Given instruction:
Swap "Describe" for "Identify" in the part of the records that opens with the line containing "The image size is (1280, 720)." and runs through the end of the records. Give back only that part, with everything else unchanged.

================================

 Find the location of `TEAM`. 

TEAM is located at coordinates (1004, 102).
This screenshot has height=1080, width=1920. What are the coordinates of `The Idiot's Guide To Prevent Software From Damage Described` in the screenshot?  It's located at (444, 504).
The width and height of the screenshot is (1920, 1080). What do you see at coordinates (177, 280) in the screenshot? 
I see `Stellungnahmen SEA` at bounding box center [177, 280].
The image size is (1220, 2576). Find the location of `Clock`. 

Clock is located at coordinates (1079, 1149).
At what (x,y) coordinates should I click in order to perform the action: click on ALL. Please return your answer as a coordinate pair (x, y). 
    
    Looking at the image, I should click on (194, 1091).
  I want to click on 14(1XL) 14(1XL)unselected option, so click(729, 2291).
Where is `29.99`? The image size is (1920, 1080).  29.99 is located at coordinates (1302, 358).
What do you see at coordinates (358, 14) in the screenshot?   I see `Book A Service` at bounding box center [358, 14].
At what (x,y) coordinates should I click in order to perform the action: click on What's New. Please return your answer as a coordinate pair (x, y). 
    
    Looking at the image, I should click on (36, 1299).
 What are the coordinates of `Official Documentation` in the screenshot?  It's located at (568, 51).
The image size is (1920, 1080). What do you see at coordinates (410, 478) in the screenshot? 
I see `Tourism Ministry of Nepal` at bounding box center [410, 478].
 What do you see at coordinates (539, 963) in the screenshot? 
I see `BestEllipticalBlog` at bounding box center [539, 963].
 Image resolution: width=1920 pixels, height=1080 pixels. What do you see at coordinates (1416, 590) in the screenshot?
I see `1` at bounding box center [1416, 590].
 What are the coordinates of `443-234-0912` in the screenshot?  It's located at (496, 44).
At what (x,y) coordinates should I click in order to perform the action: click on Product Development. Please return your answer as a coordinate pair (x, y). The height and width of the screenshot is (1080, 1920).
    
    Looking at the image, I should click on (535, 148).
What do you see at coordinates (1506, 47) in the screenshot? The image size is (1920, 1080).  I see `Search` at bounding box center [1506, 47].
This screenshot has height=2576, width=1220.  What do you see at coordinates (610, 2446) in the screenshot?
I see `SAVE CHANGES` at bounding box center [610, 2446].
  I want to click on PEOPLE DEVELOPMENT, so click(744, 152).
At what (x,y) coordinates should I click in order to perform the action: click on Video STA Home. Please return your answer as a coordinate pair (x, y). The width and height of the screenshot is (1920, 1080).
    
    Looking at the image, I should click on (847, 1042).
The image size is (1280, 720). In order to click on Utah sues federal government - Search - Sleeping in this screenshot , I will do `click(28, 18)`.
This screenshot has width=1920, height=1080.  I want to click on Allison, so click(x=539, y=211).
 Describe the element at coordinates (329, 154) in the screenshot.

================================

Task result:
The image size is (1280, 720). In order to click on Utah sues federal government - Search - Sleeping in this screenshot , I will do `click(28, 18)`.
This screenshot has width=1920, height=1080.  I want to click on Allison, so click(x=539, y=211).
 Identify the element at coordinates (329, 154) in the screenshot.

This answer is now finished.